▸ **Provided text**:
────────────────────────────────────────
When the Magic Smoke is released, chances are pretty good that you’ve got some component-level diagnosis to do. It’s usually not that hard to find the faulty part, charred and crusty as it likely appears. In that case, some snips, a new non-crusty part, and a little solder are usually enough to get you back in business.

But what if the smoke came not from a component but from the PCB itself? [Happymacer] chanced upon this sorry situation in a power supply for an electric gate opener. Basking in the Australian sunshine for a few years, the opener started acting fussy at first, then not acting at all. Inspection of its innards revealed that some unlucky ants had shorted across line and neutral on the power supply board, which burned not only the traces but the FR4 of the board as well. Rather than replace the entire board, [Happymacer] carefully removed the carbonized (and therefore conductive) fiberglass and resin, leaving a gaping hole in the board. He fastened a patch for the hole from some epoxy glue; Araldite is the brand he used, but any two-part epoxy, like JB Weld, should work. One side of the hole was covered with tape and the epoxy was smeared into the hole, and after a week of curing and a little cleanup, it was ready for duty. The components were placed into freshly drilled holes, missing traces were replaced with wire, and it seems to be working fine.
────────────────────────────────────────
▸ **Exercise requirements**:
(a) Answer these questions from the gate opener repair text, one line each:
(i) What shorted across line and neutral on the power supply board?
(ii) How long did the epoxy patch cure?
(iii) What replaced the missing traces?
(b) Write out, word for word, the part of the gate opener repair text that opens with the words containing "When the Magic" and closes with "back in business.".
(c) For each statement, say yes or no depending on whether the gate opener repair text agrees, and quote the words that decide it:
(i) The burned board was part of a power supply for an electric gate opener.
(ii) [Happymacer] replaced the entire board.
(iii) The epoxy patch cured for a single day before use.

▸ **Data under study**:
────────────────────────────────────────
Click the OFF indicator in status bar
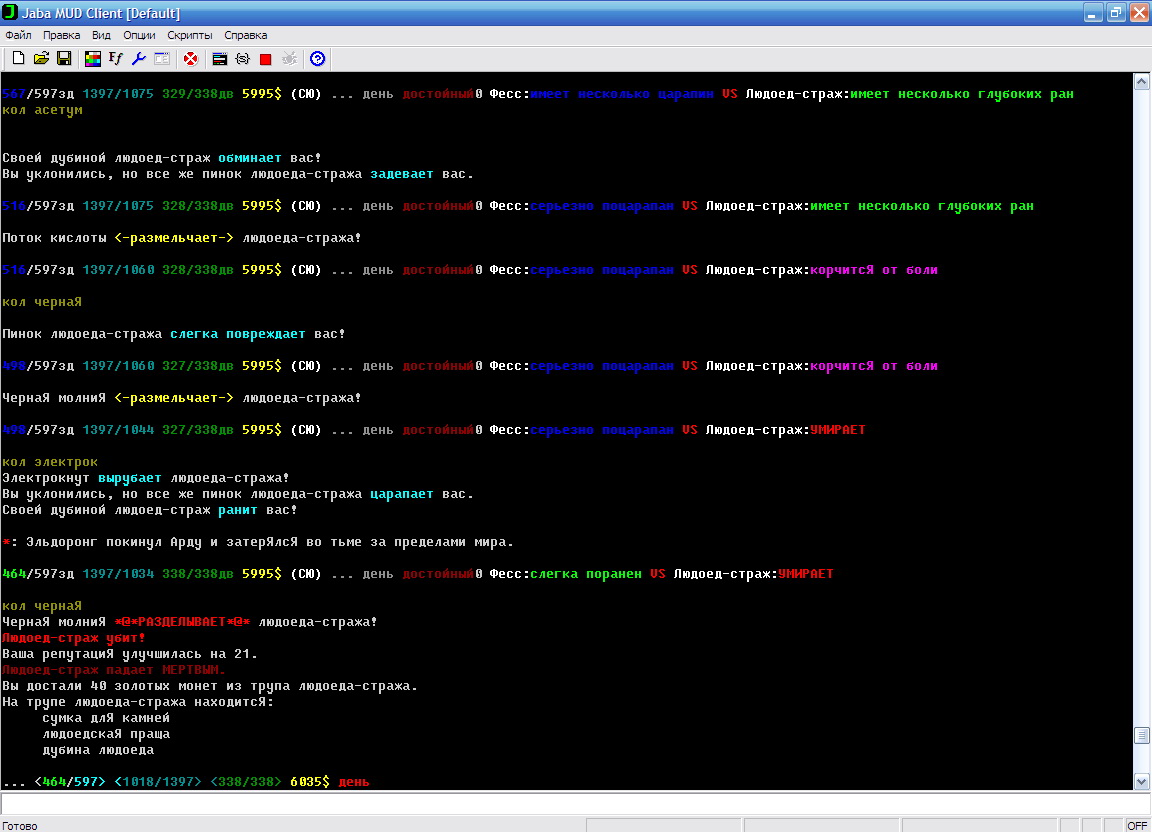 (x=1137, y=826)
────────────────────────────────────────
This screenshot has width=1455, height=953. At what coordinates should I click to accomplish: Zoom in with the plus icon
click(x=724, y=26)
────────────────────────────────────────
▸ **Answers below**:
(a)
(i) Some unlucky ants
(ii) A week
(iii) Wire

(b)
When the Magic Smoke is released, chances are pretty good that you’ve got some component-level diagnosis to do. It’s usually not that hard to find the faulty part, charred and crusty as it likely appears. In that case, some snips, a new non-crusty part, and a little solder are usually enough to get you back in business.

(c)
(i) Yes: "a power supply for an electric gate opener"
(ii) No: "Rather than replace the entire board"
(iii) No: "after a week of curing"